## WORK INSTRUCTION
Starting with the line that contains "You are a computer-use" and stopping after the line that contains "Instruction: Switch to the Filter tab", return each line below exactly as written, with no others.

## DATA SECTION
┏━━
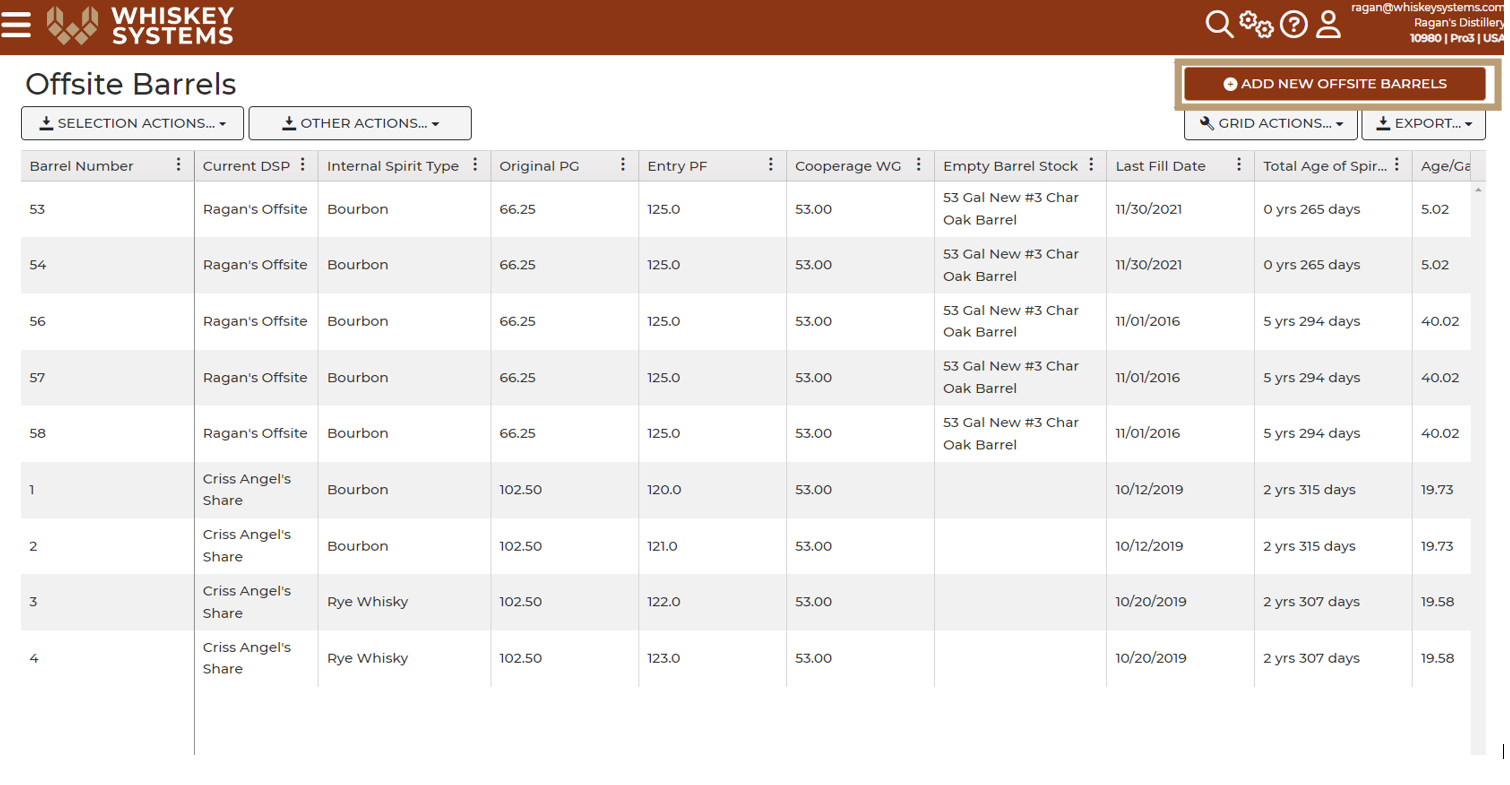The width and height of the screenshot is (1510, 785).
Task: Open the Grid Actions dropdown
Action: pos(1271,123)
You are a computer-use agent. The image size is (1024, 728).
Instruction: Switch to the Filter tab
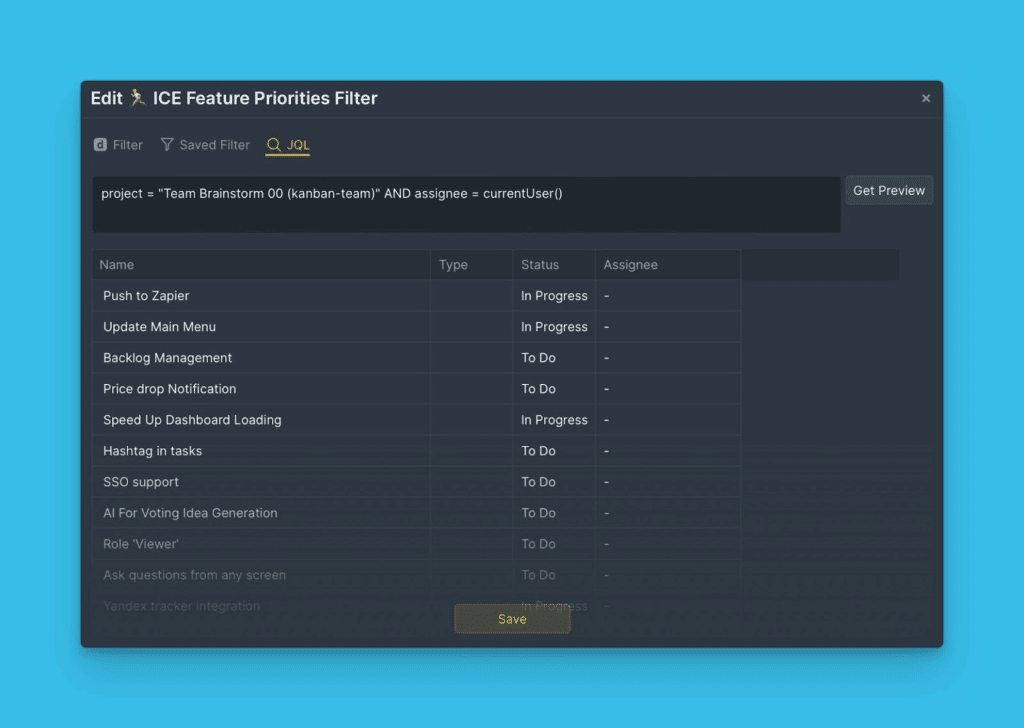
┗━━
┏━━
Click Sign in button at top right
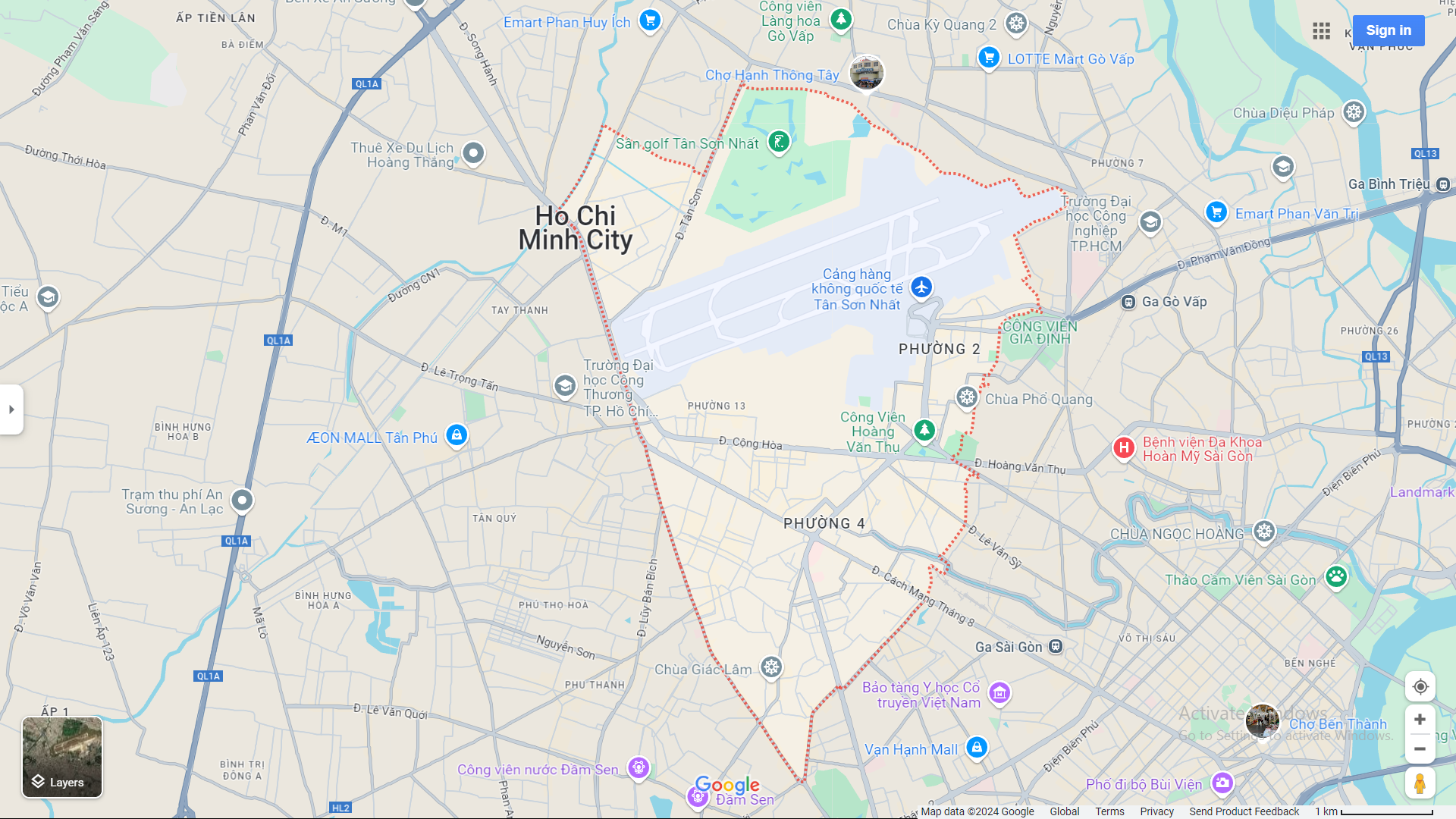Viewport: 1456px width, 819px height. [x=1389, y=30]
┗━━
## FINISHED EXERCISE
You are a computer-use agent. The image size is (1024, 728).
Instruction: Switch to the Filter tab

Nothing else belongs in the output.